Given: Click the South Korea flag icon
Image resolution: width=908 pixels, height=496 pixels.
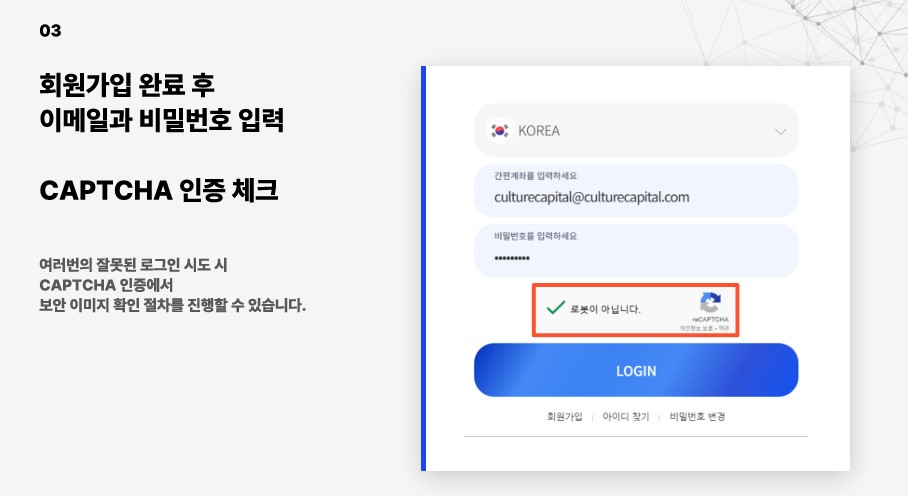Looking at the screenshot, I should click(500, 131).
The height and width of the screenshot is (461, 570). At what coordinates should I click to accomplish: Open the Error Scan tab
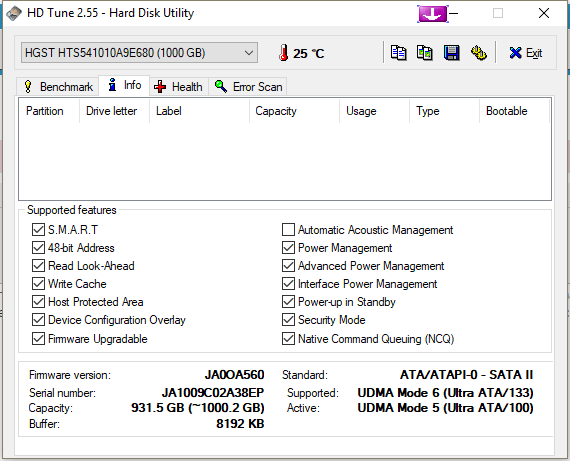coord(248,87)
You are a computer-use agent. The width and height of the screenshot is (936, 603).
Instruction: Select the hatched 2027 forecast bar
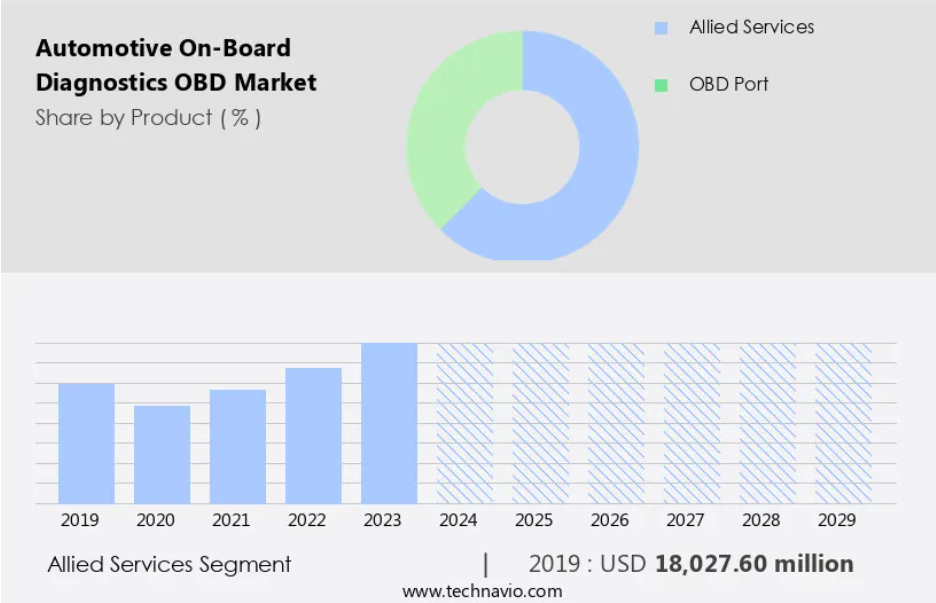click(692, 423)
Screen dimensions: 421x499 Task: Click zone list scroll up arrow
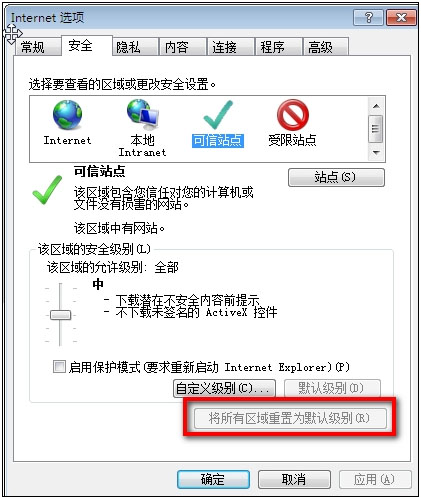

+ + +

In the copy, include no pictures; otherwise transcribe the entries exactly.

Given: Click the South Korea flag icon
Image resolution: width=908 pixels, height=496 pixels.
Looking at the screenshot, I should click(500, 131).
The height and width of the screenshot is (461, 570). At what coordinates should I click to accomplish: Open the Error Scan tab
coord(248,87)
You are a computer-use agent. The width and height of the screenshot is (936, 603).
Instruction: Select the hatched 2027 forecast bar
click(692, 423)
Screen dimensions: 421x499 Task: Click zone list scroll up arrow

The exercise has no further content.